Please don't top-post. Your replies belong following or interspersed
with properly trimmed quotes. See the majority of other posts in the
newsgroup, or:
<http://www.caliburn.nl/topposting.html>

It's bottom posting now.

Thank you all guys for your information!

I searched a little bit on the internet and it seems that nowadays
the
compiler is really smart that it can do many optimizations.  So is it
still worth doing it by ourselfs?  Or can we say that we should only
try to optimize the algorithm itself instead the code?

The other example is like this, which is very common in image
processing:
for(i=0; i<h; i++){
    for(j=0; j<w; j++){
        p[i*w+j] = ...;
    }

}

VS.
for(i=0; i<h; i++){
    p_temp = p + i*w;
    for(j=0; j<w; j++){
        p_temp[j] = ...;
    }

}

I tested those two cases, and the speed is almost the same...

Any ideas?

This is also a very common compiler optimization called loop invariant
removal.
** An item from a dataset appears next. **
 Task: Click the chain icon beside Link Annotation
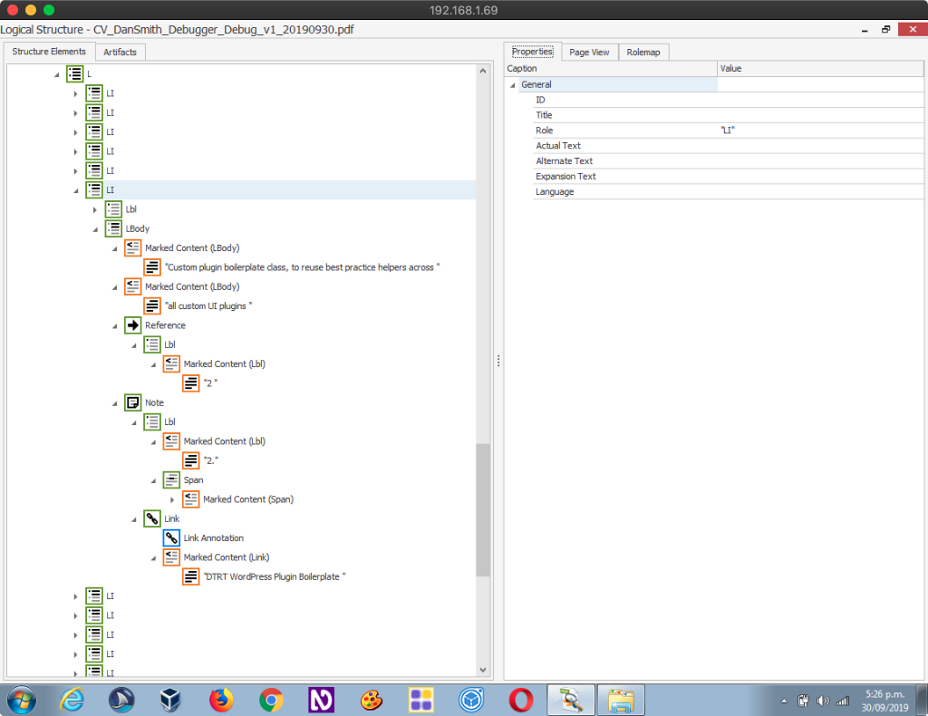pyautogui.click(x=171, y=537)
A smart compiler will also optimize the multiplication into
addition by adding w to a temp in each iteration of the outer loop.
 
M

Malcolm McLean

It's bottom posting now.
Thank you all guys for your information!
I searched a little bit on the internet and it seems that nowadays
the compiler is really smart that it can do many optimizations. So is it
still worth doing it by ourselfs? Or can we say that we should only
try to optimize the algorithm itself instead the code?
Normally compilers are clever enough to make peephole microoptimisations. So
you should concentrate on the algorithm.
Possible problems are using an algorithm with the wrong O() level, like
bubblesort instead of quicksort, calculating invariants twice, for instance
not storing a mean, and rearrangements of data to giftwrap for ready made
functions, for instance writing mean(double *x, int N) which requires a
malloc of a double * and a data copy, when your data is embedded in a
structure member.
 
B

Bartc

Xiaohan said:
It's bottom posting now.

Thank you all guys for your information!

I searched a little bit on the internet and it seems that nowadays
the
compiler is really smart that it can do many optimizations. So is it
still worth doing it by ourselfs? Or can we say that we should only
try to optimize the algorithm itself instead the code?
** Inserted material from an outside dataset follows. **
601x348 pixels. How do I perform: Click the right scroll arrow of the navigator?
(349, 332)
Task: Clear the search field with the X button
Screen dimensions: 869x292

I'm not at the stage yet of trusting any compiler to optimise.
The other example is like this, which is very common in image
processing:
for(i=0; i<h; i++){
for(j=0; j<w; j++){
p[i*w+j] = ...;
}
}


VS.
for(i=0; i<h; i++){
p_temp = p + i*w;
for(j=0; j<w; j++){
p_temp[j] = ...;
}
}


I tested those two cases, and the speed is almost the same...

You're suggesting it could be faster still? You would need to look at actual
output to see whether the compiler has missed anything.

In the second example, you don't really need j to go from 0 to w-1; you just
want to execute w times. Possibly you don't need j either, if you just use a
pointer to step along the row (depends what's in ....). If you know that w
is 2n or 4n, you can unroll the loop a little.

This is stuff the compiler ought to deal with.

If the pixel size is 16-bits, and w is even, perhaps you can process 2
pixels at once (depends on ....). If you are just setting pixels to the same
value or pushing them around, perhaps use memset and memcpy on each row.
These decisions I would say the compiler is unlikely to optimise.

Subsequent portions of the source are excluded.